Was kann uns dieses heutige Evangelium nützen? Welcher Sohn spricht uns im heutigen Evangelium an? Ich glaube, jeder von uns hat etwas von beiden Söhnen, denn manchmal sind wir faul und manchmal auch fleißig. In uns stecken Bequemlichkeit und das Bestreben, sich zu vervollkommnen. Wir sind der Sinnlichkeit und dem Materialismus ausgesetzt; wir sind Idealisten und überschreiten manchmal Grenzen. Es liegt an uns, was wir zum Schwerpunkt machen. Wenn uns an etwas liegt, müssen wir uns bewusst sein, dass wir unsere Bequemlichkeit überwinden müssen.
Wenn etwa eine junge Frau ein kleines Kind hat, steht sie sogar mitten in der Nacht auf, wenn es etwas braucht. Durch die Liebe werden positive Eigenschaften hervorgebracht. Auch Jesus hatte gewiss solche Momente, die er überwinden musste. Er wusste, dass das notwendig war. Auch wir haben die Fähigkeit, uns zu vervollkommnen – jeder von uns kann fleißiger und liebenswürdiger werden. Jeder hat die Möglichkeit, den Willen Gottes immer besser zu erfüllen. Es liegt an uns, diese Fähigkeit zu beleben. Wenn wir es nicht tun, könnten wir so werden wie die Pharisäer und Schriftgelehrten. Die Größe unseres Menschseins liegt darin, dass wir unsere Fehler erkennen und bereuen, anders als jedes Tier, das nur instinktiv handelt.

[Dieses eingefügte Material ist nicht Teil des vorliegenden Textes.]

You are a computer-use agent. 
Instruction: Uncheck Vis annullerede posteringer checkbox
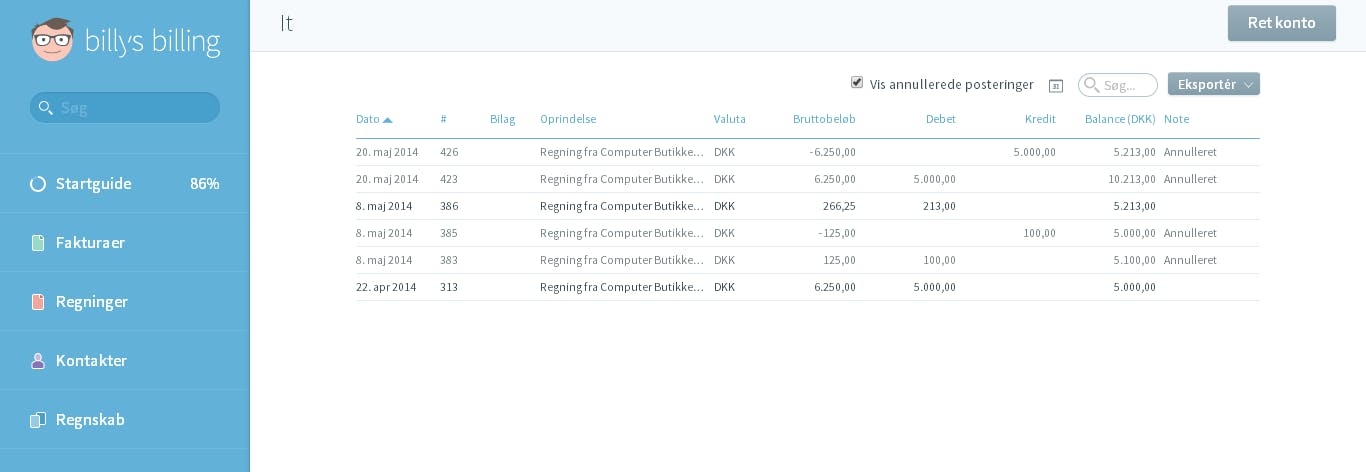[857, 82]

Im Alten Testament finden wir viele Personen, die mehrmals NEIN zu Gott sagten, aber später bereuten und vollbrachten, was Gott ihnen anvertraut hatte. In ihnen und in uns stecken also die Eigenschaften beider Söhne.

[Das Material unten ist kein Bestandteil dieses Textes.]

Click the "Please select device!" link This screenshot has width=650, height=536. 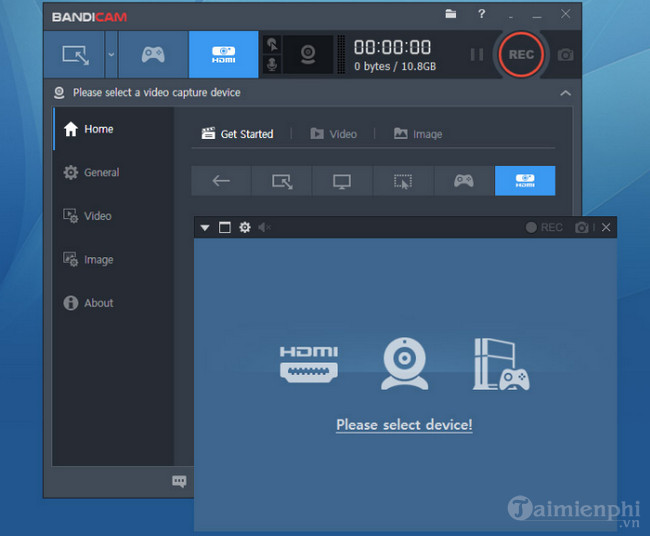[404, 425]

Zur Illustration noch eine kurze Geschichte: Ein Mann schreibt, dass er bereits als 14-Jähriger Dostojewski gelesen habe und große Sehnsucht nach dem Absoluten habe. Später trat er ins Seminar ein. Dort kam es zu Missverständnissen zwischen ihm und seinen Vorgesetzten. So hat er das Seminar wieder verlassen, seine Priesterlaufbahn beendet und sich sogar von der Kirche getrennt. Er protestierte und rebellierte gegen alles. Als er 20 Jahre alt war, führte er ein Gespräch mit einer kranken Frau, die ihn sehr berührte. Sie starb aber bald danach. Er sagte: „Ich war gesund und traurig; sie war krank und glücklich.“ Nach diesem Gespräch kam es zu einer Bekehrung und er legte später das Gelübde der Armut, der Reinheit und des Gehorsams ab. Er lebte ein geweihtes Leben und widmete sich sozialen Diensten. Da veränderte sich plötzlich sein Gesundheitszustand und er musste sich einer gründlichen ärztlichen Untersuchung unterziehen. Es war ihm jedoch nicht wichtig, wie das Ergebnis dieser Untersuchung ausfallen würde. Das Wichtigste für ihn war, dass er Jesus als Vorbild für sein Leben gewählt hatte. Die Untersuchung zeigte, dass er eine bösartige Geschwulst hatte. Von dieser Zeit an hat er begonnen, sich auf das nördliche Lebensende vorzubereiten. Vor seinem Tod schrieb er: „Ich habe eine riesige Freude in meinem Herzen.“ Auf die Frage an ihn: „Welcher Tag in deinem Leben war der schönste und welcher der schwerste?“ antwortete er: „Der schönste Tag für mich war, als man mir mitteilte, dass ich Krebs habe.“ Da freute ich mich, dass sich der Tag des Zusammentreffens mit Jesus nähert. Aber dieser Tag war für mich auch der schwerste, denn es schien mir, als sei ich für diesen Augenblick noch nicht vorbereitet.“ Einmal sprach dieser Mann vor einer Gruppe junger Menschen und sagte: „Ich kann nur eines sagen: Es lohnt sich, Jesus nachzufolgen.“
Im Leben dieses jungen Mannes gab es also zwei Phasen – die Phase der Rebellion und des Ungehorsams und die Phase des Gehorsams und der Befolgung des Willens Gottes. Es ist bedeutsam, dass unser Leben einmal mit dieser zweiten Phase zu Ende geht.